Boxing

OPINION: Blogger to blame for Manny Pacquiao LGBT brouhaha

Reuters

Manny Pacquiao was misquoted.

It sounds like a trite excuse for any athlete, something we’ve heard a million times before, but in Pacquiao’s case, this time, it’s true.

The Filipino champion has found himself in hot water over an interview with blogger Granville Ampong in Examiner.com. The interview dealt with Pacquiao’s opposition to United States president Barack Obama’s professed support for gay marriage.

Opposition to gay marriage is a perfectly valid position depending on one’s personal beliefs — presumptive Republican nominee Mitt Romney, Obama’s likely opponent in November’s US elections, already voiced his opposition to it.

What drew the ire of most of the lesbian, gay, bisexual, and transgender community, however, was Pacquiao’s quote of a Bible passage, Leviticus 20:13, that promoted violence on their members. It read: “If a man lies with a man as one lies with a woman, both of them have done what is detestable. They must be put to death; their blood will be on their own heads.”

Because of that, LGBT groups are hitting Pacquiao where it would hurt most — his wallet. Gay Marriage USA has launched an online petition telling Nike to cease its sponsorship of Pacquiao. In its petition page, the group wrote: “Nike is a multi-billion dollar industry and LGBT people contribute billions to this company. It is completely unacceptable that such a high-profile company should be sponsoring a boxer who is encouraging violence towards LGBT people. Tell Nike to drop its sponsorship!”

Note that the group is taking issue not with Pacquiao’s opposition to gay marriage, but with his supposed encouragement of violence against members of the LGBT community.

Except, of course, Pacquiao never quoted that Bible passage. It was Ampong who wrote the passage himself, in the middle of the story. But he presented it in such a purposefully vague way that a less careful reader would in fact, attribute the quote to Pacquiao:

Engaging a radical shift as manifested by his insights shared during Bible studies which lasted more than one hour, around 10:00 p.m., with a song and his substantive prayer, Pacquiao counsels people to “just believe” what the Scripture says.

Pacquiao’s directive for Obama calls societies to fear God and not to promote sin, inclusive of same-sex marriage and cohabitation, notwithstanding what Leviticus 20:13 has been pointing all along: “If a man lies with a man as one lies with a woman, both of them have done what is detestable. They must be put to death; their blood will be on their own heads.”

In a follow-up blog post, Ampong said writers who thought that it was Pacquiao who recited the quote lacked reading comprehension.
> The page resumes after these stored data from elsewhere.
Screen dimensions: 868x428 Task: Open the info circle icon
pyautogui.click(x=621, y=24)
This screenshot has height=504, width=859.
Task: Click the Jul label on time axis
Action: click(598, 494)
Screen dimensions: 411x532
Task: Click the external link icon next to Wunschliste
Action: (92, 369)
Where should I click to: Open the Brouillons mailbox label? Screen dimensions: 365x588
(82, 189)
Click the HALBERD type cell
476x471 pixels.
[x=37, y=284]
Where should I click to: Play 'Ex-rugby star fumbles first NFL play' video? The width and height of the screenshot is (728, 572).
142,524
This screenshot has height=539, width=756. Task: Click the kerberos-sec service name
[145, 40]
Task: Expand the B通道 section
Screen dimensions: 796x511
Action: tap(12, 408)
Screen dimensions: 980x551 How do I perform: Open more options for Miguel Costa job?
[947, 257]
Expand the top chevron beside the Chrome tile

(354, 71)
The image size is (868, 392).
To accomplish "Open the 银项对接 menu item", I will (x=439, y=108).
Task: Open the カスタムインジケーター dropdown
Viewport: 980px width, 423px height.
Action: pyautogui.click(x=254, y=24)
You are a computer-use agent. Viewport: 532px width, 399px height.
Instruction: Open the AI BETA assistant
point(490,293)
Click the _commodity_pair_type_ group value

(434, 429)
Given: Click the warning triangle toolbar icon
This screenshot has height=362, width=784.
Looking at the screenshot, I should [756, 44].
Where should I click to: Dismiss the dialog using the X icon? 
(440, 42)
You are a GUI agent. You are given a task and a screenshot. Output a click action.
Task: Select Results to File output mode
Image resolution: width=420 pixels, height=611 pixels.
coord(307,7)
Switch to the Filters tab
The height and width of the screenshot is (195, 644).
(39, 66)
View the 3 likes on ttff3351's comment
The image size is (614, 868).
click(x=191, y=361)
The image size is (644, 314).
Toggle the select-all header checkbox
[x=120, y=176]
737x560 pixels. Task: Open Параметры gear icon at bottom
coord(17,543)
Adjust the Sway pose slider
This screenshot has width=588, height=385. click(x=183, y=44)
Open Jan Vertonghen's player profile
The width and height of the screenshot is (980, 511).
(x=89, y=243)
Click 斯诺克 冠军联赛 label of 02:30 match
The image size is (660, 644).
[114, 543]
So why did he put that quote in the middle of his piece purportedly about Pacquiao’s own beliefs? He wrote:

I have simply reminded in my column how God made it clear in the Old Testament time that such practice of same-sex marriage is detestable and strictly forbidden, in as much as God wants to encourage his people practices that lead to health and happiness and fullness of life.

Ampong is, of course, being switik. There is no reason for him to post his own personal beliefs, right smack in Pacquiao’s discussion of his faith, except to project them as the boxer’s own.

For most of Pacquiao’s career, he has been a champion of the Filipino people, and in that role, people have projected all kinds of things onto him — he’s religious, he’s hard-working, he loves his mother, he loves his country, he’s generous, etc. In our minds, Pacquiao is all that because we want him to be all that — and that’s because we ourselves want to be all that. We project ourselves — our very best version — onto him. And sometimes, he even lives up to it.

And that’s what Ampong was doing — he was projecting onto Pacquiao his values, his belief, and yes, his homophobia. Unfortunately, it’s a hateful, misguided projection, and Pacquiao’s now suffering for it.

Jaemark Tordecilla is the managing editor of InterAKTV.